• **Work task 1**
Answer these questions using the article about the Foresters' NBC World Series title, one answer per line:
(a) By what score did the Foresters beat the Cheney, Kan. Diamond Dawgs in the final?
(b) How many years has Bill Pintard been coaching the Foresters?
(c) What award did Matthew McLain receive before the game?
• **Work task 2**
Rewrite the part of the article about the Foresters' NBC World Series title that starts with "The Santa Barbara Foresters dive" and goes on through "just 14 years.", using "pileup" in place of "dogpile".
• **Work task 3**
Extend the article about the Foresters' NBC World Series title, starting right after its final sentence.

• **Passage to read**
= = = = =

Wow in Wichita: Foresters romp to eighth NBC World Series crown

The Santa Barbara Foresters dive into a dogpile after defeating the Cheney, Kan. Diamond Dawgs 12-3 to clinch their eighth National Baseball Congress World Series championship in 14 years in Wichita on Monday.
WICHITA, Kan. — The Santa Barbara Foresters had more than enough for their record eighth National Baseball Congress World Series championship in just 14 years.
The local summer collegiate baseball team completed its romp through Wichita by defeating the Cheney, Kan. Diamond Dawgs 12-3 in Monday’s final of the 86th annual event.
The Foresters (30-4) won their four tournament games by a combined score of 33-4. They played errorless defense throughout the event.
“I’ve been coaching the Foresters for a long time (26 years), and this team was as good in all facets of the game as any I’ve ever had,” manager Bill Pintard said. “We had defense, pitching, hitting, hitting with power, and we were relentless on the bases.
“I don’t think we’ve ever been this balanced.”
Matthew McLain, who received the NBC’s Top MLB Prospect Award before the game, set the tone just minutes later by ripping the first pitch up the middle for a single.

= = = = =

• **Material supplied**
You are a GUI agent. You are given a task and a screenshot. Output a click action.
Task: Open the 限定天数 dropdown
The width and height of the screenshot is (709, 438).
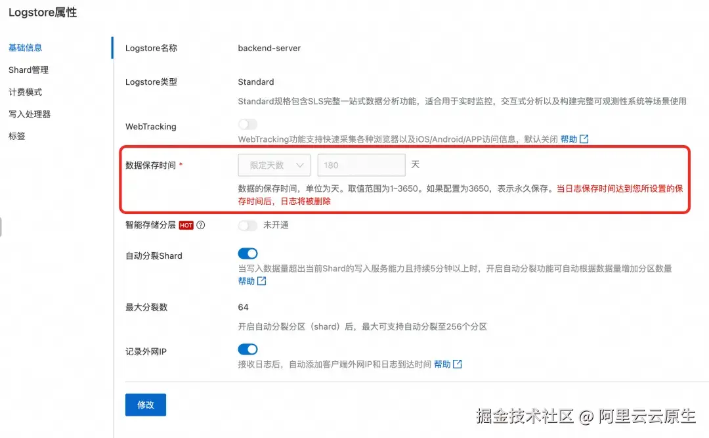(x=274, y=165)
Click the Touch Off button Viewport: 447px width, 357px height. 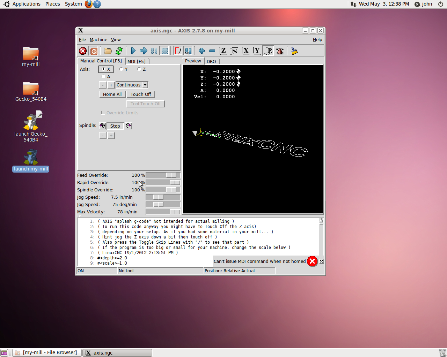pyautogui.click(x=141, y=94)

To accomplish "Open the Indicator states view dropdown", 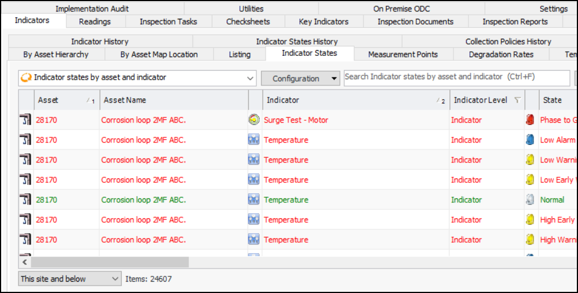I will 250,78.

= = = = =

• **Exercise result 1**
(a) 12-3
(b) 26 years
(c) The NBC's Top MLB Prospect Award

• **Exercise result 2**
The Santa Barbara Foresters dive into a pileup after defeating the Cheney, Kan. Diamond Dawgs 12-3 to clinch their eighth National Baseball Congress World Series championship in 14 years in Wichita on Monday.
WICHITA, Kan. — The Santa Barbara Foresters had more than enough for their record eighth National Baseball Congress World Series championship in just 14 years.

• **Exercise result 3**
Just three pitches later, Jace Jung belted an opposite-field home run over the left-field fence. McLain and Hunter Cullen also homered in the game, giving Santa Barbara 42 for the season in just 34 outings.
Jung’s homer was his 10th of the summer, tying Christian Encarnacion for the team lead.
Starting pitcher Nick Nastrini (6-0) pitched out of jams in the first two innings, stranding a pair of runners in each frame. He allowed three hits and two walks with four strikeouts in four innings of work after having pitched a one-hitter over six innings in Tuesday’s tournament opener.
“He didn’t have his greatest command tonight, coming back on short rest, but he made pitches when he had to,” Pintard said.
Four relievers — Nick Proctor, Bryce Warrecker, Sean Mullen, and Blake Adams— kept the shutout intact over the next four innings by allowing just two hits with four strikeouts.
Warrecker, a recent Santa Barbara High graduate bound for Cal Poly, struck out two during a 1-2-3 sixth inning. His earned run average of 0.36 in 25 innings ranks as the third-lowest in team history. He finished the summer with 39 strikeouts — second only to Nastrini’s 45 — and just two walks.
“We had a high school kid — and a third-generation Forester, at that — pitch a real clean inning,” Pintard said. Both Warrecker’s grandfather (Fred) and father (Wes) pitched for the Foresters.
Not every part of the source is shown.